The deal, which has been disclosed by EABL’s parent company Diageo Plc, was completed in July last year following the approval from Tanzania’s Fair Competition Commission.
EABL’s effective ownership in Serengeti following the latest transaction was not immediately clear.
It has previously hovered between 51 percent and 72.5 percent, depending on a blend of factors.
These include the treatment of Ksh15.3 billion ($153 million) that EABL lent to Serengeti and the pace at which minority investors in the subsidiary can provide their share of capital.
“On 29 July, 2019, EABL completed a purchase of four percent of the share capital of Serengeti Breweries Limited for $3 million,” Diageo said in its results for the six months ended December.
“This increased Diageo’s effective shareholding (in Serengeti) from 39.2 percent to 40.2 percent.”
Diageo holds a stake of about 51 per cent in EABL and the Nairobi Securities Exchange-listed firm’s move to raise its ownership in Serengeti has the impact of also boosting the UK multinational’s interest in the Tanzanian firm.

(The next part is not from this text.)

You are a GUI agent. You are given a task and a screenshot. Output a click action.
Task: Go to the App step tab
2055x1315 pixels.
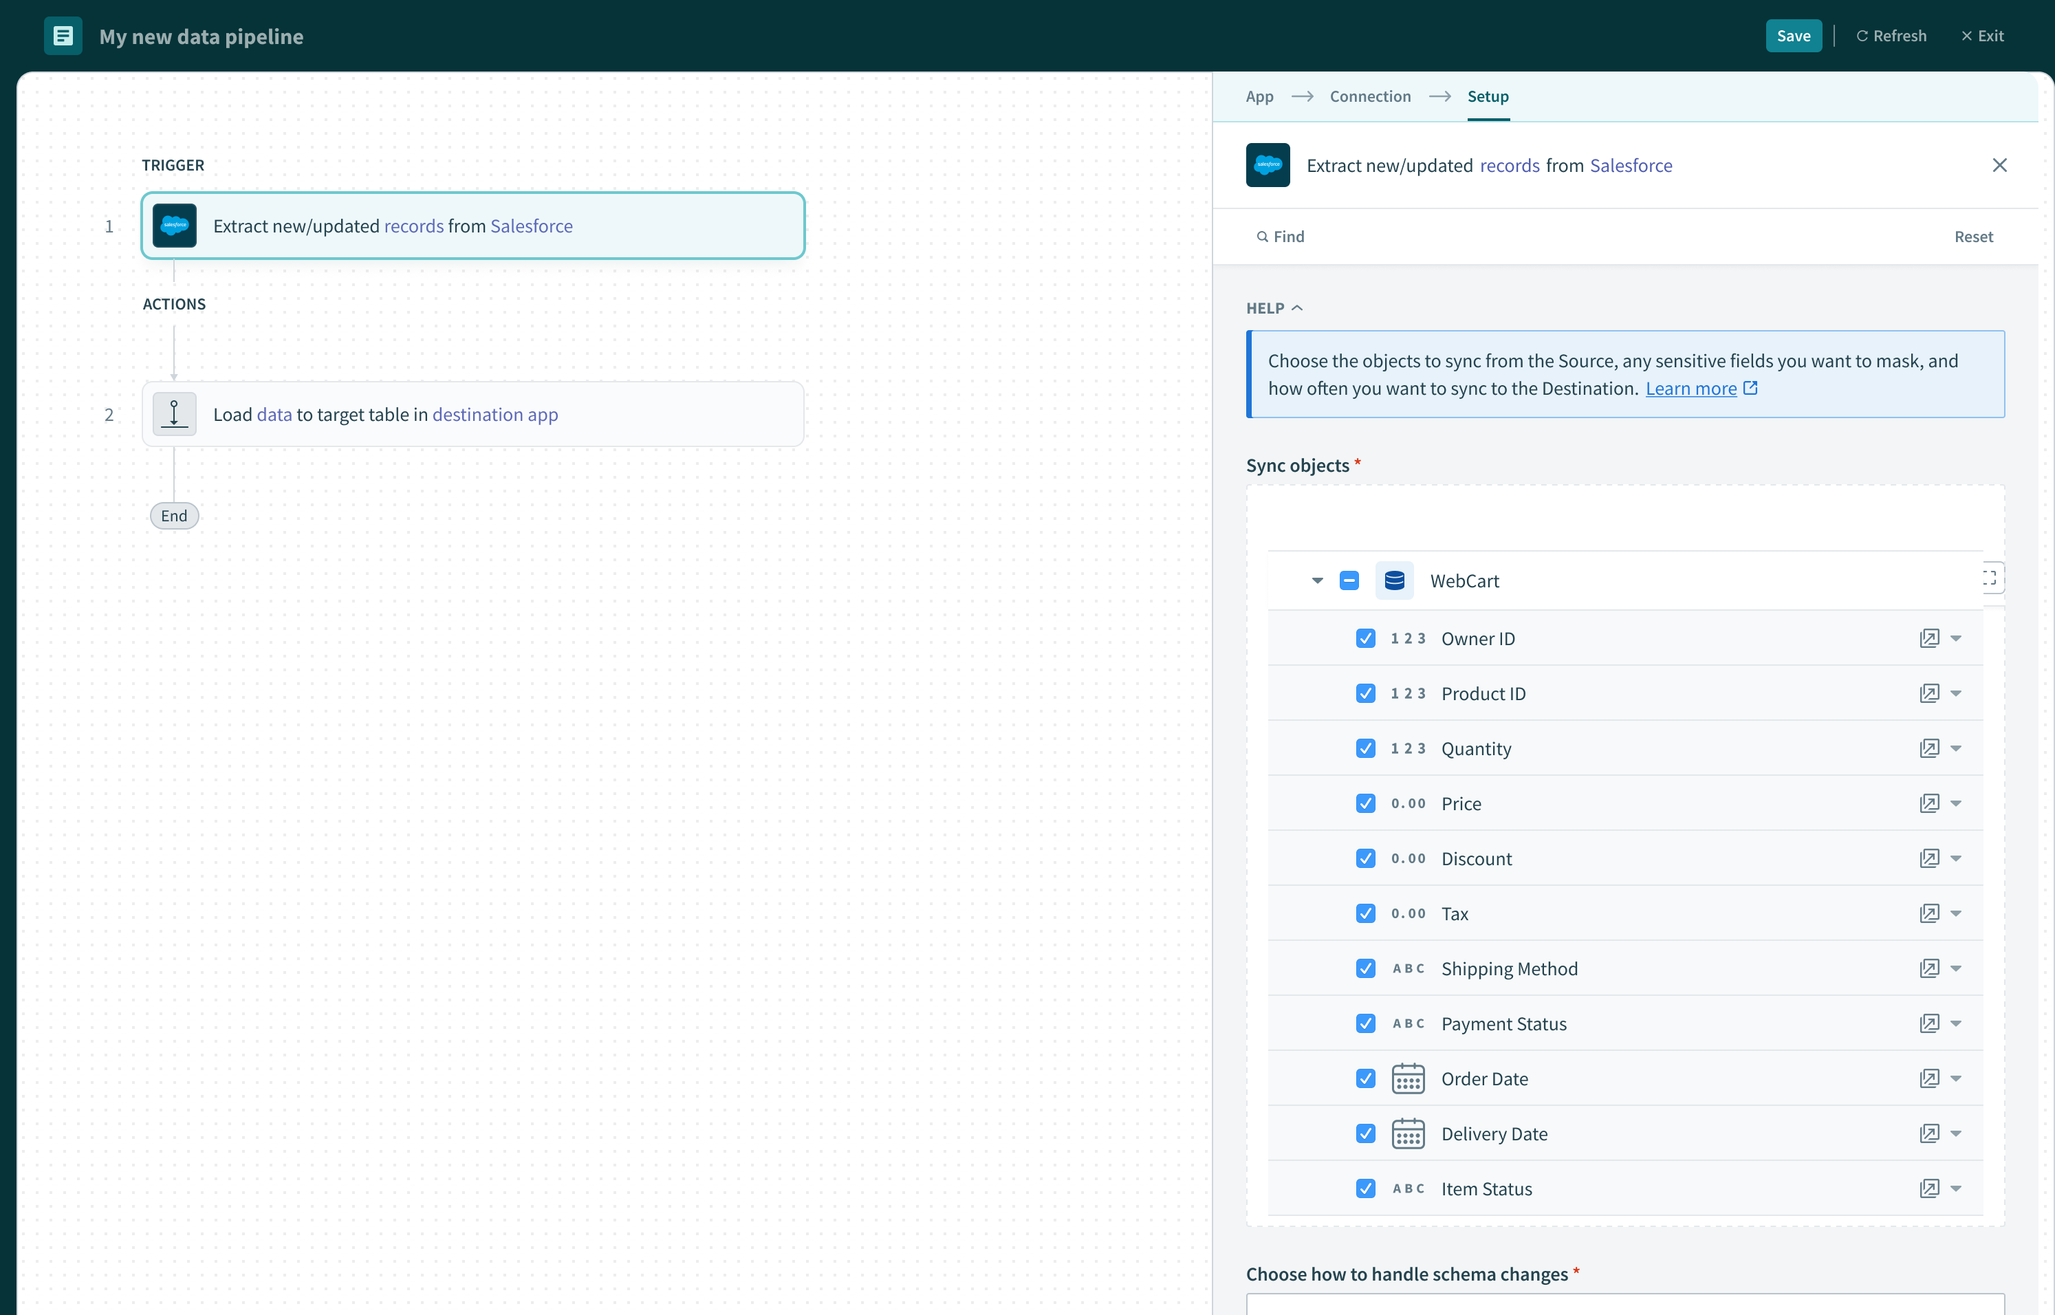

Serengeti is a promising subsidiary for EABL, having accounted for 12 per cent of the total sales in the year ended June 2019. Net sales from this unit rose 20 percent during this period.
Diageo sees more potential in the East African region where sales grew by 10 per cent in the half year to December 2019, driven by strong growth in spirits and beer.
“Beer net sales grew 10 per cent led by strong growth in Serengeti in Tanzania, Senator in Kenya, and the launch of Guinness Smooth in Kenya,” said Diageo.
Prior to the latest disclosures, EABL had announced that Serengeti’s minority investors were to inject an additional capital of Ksh3.2 billion ($32 million) into the company.
EABL in June 2018 converted the Ksh15.3 billion ($150 million) loan to Serengeti to ease the Tanzanian company’s debt burden.
This saw its stake in the subsidiary rise from the previous 51 percent to 72.5 percent.